▶ YOUR GOAL:
Across the entries that follow, how many lines have the word "computer" in them? Give only the number.

▶ DATA EXTRACT:
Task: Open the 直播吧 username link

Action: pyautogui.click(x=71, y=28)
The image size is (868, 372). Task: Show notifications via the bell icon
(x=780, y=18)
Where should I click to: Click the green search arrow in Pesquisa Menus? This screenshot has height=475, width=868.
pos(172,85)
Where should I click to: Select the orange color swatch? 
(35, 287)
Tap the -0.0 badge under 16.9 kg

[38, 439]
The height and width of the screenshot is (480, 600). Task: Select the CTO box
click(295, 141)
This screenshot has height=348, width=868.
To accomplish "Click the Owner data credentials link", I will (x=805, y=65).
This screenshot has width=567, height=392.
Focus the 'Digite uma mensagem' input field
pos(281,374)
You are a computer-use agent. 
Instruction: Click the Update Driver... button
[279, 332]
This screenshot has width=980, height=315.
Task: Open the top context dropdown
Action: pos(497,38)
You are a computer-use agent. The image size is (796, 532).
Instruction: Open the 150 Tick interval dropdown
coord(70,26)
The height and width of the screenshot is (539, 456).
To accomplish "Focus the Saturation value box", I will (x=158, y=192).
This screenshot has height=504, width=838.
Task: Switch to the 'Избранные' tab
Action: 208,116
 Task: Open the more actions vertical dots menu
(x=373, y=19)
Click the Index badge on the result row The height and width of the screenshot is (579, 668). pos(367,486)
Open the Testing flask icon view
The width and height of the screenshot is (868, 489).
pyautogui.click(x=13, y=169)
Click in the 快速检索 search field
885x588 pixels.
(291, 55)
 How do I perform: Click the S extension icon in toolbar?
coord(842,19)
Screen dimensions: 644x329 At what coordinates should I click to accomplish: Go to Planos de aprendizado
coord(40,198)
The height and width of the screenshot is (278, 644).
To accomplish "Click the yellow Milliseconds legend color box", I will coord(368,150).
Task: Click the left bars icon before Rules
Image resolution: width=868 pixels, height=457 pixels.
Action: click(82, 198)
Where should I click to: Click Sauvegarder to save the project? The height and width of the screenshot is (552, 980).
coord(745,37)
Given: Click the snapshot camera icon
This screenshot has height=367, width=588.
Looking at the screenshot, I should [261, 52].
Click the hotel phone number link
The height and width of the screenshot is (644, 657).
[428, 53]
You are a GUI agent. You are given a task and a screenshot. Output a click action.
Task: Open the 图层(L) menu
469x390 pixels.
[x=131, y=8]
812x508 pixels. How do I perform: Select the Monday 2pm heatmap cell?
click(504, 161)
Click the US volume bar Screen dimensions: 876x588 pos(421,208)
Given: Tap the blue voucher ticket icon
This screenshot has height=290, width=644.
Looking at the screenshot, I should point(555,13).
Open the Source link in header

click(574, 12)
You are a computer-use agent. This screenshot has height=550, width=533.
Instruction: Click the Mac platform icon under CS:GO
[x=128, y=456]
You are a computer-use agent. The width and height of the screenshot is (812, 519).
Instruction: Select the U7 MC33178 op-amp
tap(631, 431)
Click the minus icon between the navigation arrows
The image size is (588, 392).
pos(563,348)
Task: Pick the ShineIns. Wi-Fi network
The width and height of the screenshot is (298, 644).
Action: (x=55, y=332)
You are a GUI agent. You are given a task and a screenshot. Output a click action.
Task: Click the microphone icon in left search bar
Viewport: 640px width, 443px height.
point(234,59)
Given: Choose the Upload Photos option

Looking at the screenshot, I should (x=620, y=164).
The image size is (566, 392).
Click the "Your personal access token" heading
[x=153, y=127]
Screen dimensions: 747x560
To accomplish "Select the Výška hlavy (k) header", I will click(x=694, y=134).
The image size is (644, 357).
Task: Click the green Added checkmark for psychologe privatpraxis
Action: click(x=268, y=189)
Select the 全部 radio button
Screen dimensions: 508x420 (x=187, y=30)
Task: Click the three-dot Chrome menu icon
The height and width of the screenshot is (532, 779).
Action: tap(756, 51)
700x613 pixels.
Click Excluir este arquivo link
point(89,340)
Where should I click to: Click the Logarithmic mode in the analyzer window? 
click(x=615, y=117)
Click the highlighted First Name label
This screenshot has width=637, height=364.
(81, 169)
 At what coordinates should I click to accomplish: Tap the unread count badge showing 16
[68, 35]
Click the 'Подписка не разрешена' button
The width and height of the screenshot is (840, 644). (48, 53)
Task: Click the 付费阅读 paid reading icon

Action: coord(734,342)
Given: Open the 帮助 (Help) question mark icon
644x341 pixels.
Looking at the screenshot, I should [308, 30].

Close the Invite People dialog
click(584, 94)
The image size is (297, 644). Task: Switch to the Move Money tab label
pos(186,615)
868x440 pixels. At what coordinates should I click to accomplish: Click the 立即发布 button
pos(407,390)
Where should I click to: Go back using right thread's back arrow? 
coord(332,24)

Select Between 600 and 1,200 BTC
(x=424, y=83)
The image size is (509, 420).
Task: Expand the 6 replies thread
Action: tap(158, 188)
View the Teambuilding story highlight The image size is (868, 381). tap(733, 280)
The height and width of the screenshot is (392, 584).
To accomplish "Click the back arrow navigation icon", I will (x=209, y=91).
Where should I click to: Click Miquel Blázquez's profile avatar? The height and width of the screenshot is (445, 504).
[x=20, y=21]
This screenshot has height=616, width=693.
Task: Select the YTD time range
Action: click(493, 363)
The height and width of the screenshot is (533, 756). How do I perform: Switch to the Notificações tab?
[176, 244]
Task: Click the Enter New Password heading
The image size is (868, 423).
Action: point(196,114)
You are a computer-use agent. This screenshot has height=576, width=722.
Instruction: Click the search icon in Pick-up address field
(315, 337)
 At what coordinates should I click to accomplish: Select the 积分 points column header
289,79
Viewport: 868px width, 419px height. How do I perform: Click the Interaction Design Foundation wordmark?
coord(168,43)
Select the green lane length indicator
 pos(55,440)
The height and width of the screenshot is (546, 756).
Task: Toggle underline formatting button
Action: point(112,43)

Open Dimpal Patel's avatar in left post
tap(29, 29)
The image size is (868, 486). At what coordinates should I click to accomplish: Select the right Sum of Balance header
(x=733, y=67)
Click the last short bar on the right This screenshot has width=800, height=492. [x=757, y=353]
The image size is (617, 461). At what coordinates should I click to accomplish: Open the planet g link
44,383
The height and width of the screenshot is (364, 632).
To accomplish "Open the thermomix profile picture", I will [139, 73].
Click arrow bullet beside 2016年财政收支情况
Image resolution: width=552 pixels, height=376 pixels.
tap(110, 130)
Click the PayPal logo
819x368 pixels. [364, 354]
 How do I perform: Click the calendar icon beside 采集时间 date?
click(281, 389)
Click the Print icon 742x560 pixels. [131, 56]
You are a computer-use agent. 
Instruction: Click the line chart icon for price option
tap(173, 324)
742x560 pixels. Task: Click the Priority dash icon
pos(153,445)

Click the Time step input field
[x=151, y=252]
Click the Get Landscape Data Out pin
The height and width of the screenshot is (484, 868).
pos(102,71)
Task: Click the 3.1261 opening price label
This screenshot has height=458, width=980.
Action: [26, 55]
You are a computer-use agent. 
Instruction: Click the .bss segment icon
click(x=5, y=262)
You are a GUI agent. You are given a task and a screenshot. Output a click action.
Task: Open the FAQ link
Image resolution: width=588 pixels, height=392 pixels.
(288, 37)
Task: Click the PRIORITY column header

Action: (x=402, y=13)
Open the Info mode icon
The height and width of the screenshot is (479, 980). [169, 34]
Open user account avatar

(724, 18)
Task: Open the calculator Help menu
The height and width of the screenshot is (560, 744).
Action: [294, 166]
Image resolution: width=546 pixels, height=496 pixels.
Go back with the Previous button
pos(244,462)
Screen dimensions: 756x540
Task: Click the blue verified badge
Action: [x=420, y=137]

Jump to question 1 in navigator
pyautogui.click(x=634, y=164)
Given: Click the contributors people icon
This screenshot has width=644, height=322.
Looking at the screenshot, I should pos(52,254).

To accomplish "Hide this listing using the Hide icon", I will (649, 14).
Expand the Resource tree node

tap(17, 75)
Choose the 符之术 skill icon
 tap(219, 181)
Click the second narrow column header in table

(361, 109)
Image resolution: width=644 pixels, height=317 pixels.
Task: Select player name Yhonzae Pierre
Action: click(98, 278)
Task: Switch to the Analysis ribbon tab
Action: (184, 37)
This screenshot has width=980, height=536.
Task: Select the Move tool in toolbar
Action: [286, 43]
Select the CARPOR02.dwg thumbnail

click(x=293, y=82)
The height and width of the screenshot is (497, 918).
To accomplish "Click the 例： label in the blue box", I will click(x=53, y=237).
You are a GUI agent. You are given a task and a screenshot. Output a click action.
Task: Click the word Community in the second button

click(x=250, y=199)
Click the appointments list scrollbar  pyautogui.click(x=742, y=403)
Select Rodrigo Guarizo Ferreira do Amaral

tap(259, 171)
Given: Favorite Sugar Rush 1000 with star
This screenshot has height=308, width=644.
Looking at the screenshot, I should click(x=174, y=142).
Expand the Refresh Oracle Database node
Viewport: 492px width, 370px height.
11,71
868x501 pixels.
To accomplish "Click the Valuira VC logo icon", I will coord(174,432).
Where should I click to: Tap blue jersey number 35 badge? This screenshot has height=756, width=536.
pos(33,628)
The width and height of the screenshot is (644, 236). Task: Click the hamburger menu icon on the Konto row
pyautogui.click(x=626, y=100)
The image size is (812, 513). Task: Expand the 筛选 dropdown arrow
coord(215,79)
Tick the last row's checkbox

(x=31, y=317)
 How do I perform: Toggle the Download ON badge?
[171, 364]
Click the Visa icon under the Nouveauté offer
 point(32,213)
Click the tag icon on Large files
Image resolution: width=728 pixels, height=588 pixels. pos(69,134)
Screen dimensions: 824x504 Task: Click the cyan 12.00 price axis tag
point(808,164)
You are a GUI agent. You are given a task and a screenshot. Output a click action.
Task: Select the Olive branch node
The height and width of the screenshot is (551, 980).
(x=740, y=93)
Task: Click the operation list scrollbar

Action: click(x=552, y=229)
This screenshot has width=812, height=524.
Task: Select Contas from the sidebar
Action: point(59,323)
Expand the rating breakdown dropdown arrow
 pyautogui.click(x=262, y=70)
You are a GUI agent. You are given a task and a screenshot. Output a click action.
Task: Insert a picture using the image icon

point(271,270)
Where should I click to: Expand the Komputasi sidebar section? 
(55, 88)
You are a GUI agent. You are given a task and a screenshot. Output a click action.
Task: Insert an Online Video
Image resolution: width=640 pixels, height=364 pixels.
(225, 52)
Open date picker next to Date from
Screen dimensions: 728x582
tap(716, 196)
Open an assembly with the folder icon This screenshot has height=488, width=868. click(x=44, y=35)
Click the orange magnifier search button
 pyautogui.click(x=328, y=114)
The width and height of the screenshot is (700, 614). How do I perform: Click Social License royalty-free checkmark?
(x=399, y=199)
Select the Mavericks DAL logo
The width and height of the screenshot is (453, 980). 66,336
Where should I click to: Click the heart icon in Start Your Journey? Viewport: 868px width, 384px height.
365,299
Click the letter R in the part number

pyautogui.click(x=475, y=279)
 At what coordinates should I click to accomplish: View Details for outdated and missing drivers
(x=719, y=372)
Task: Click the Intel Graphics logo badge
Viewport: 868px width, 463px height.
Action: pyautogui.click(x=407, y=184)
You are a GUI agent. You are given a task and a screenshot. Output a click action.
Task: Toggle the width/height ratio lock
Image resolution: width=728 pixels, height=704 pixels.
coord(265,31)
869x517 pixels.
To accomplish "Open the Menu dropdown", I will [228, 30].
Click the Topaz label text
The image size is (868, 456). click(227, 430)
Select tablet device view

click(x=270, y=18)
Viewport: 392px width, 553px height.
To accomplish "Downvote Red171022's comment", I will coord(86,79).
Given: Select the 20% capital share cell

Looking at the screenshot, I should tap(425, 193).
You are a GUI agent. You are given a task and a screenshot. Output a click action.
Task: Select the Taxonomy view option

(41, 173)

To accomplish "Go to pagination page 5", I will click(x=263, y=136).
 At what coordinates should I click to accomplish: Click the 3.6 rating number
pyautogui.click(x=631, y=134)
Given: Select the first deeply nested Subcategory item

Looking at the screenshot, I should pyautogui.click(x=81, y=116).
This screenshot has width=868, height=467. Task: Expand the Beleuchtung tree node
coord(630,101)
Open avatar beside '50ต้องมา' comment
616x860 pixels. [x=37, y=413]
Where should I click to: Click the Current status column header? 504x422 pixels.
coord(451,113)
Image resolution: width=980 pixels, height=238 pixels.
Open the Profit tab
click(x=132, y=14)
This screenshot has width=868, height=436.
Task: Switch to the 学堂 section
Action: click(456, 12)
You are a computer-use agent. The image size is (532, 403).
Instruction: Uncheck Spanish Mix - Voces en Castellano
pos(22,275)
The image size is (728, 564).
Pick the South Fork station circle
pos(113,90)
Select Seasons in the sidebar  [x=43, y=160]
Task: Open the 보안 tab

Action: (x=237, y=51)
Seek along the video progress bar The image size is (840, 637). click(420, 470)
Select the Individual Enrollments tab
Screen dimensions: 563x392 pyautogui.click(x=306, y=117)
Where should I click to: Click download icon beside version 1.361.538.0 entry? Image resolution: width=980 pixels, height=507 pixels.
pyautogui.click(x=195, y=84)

▶ THE ANSWER:
8